One year into the World Bank's campaign to eliminate extreme poverty by 2030, Jim Yong Kim, president of the World Bank, joins CNBC's Michelle Caruso-Cabrera to discuss the progress that has been made and plans for the future. Kim gives an overview of the major initiatives in the Bank's poverty alleviation plan such as green growth projects, clean power, and conditional cash transfer programs to promote health and education among the very poor. He also discusses the Grand Inga hydropower project under development in the Democratic Republic of Congo and its potential environmental and economic benefits.
The David A. Morse lecture series honors the memory of lawyer, public servant, and internationalist David A. Morse, an active Council member for nearly thirty years.
Jim Yong Kim on the Grand Inga hydropower project in the Democratic Republic of Congo and how it will both contribute to poverty alleviation and reduce carbon emissions:
"Now if it was just the cheap energy, you'd have to look at it. But it's not just that. It's that it is so much cleaner. And so over a 30-year period, the CO2 emissions from a hydroelectric water plant would be about a million tons of carbon dioxide, compared to 8 billion tons if you built coal plants."
Jim Yong Kim on how recent academic research has begun to quantify the economic benefits of investing the health and education:
"So now we have direct evidence that investing in education and investing in health is actually good for economic growth. We really didn't have those kinds of numbers 20 years ago. And people like me who are health activists were sort of using a moral, ethical argument to invest in health and education. But now we've got the economic argument. You need to invest in your people."
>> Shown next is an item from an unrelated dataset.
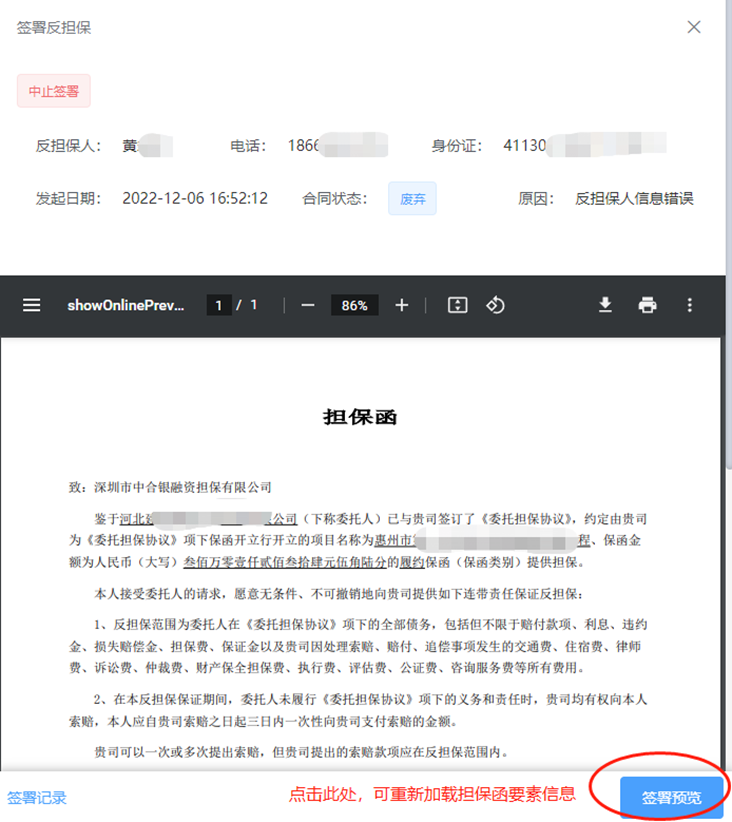This screenshot has height=822, width=732.
Task: Click the 中止签署 button
Action: (x=54, y=91)
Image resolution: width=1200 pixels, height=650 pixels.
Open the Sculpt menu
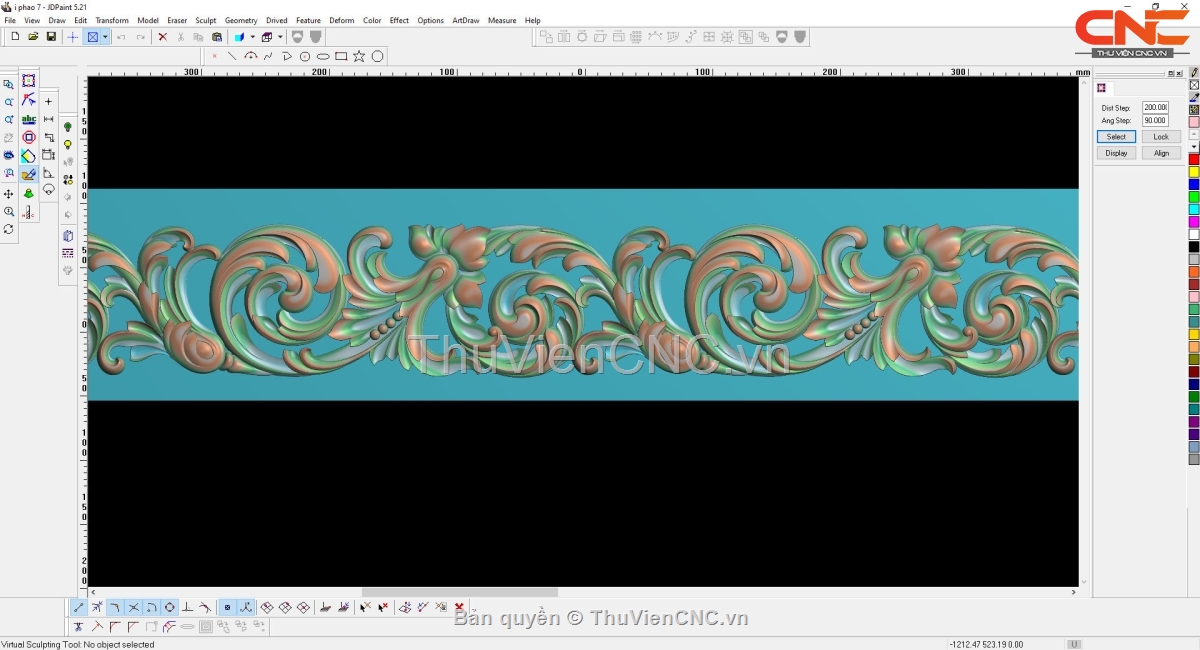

Jim Yong Kim on how the World Bank has changed the way that it works with its clients:
"One of the great criticisms of the World Bank in the past is that we told countries what to do. In the days of structural adjustment, this was the big criticism, that we land on the scene, fly in to the capital cities, and we basically tell countries what to do. We can't and we won't do that anymore. Instead what we can do is try to convince through evidence."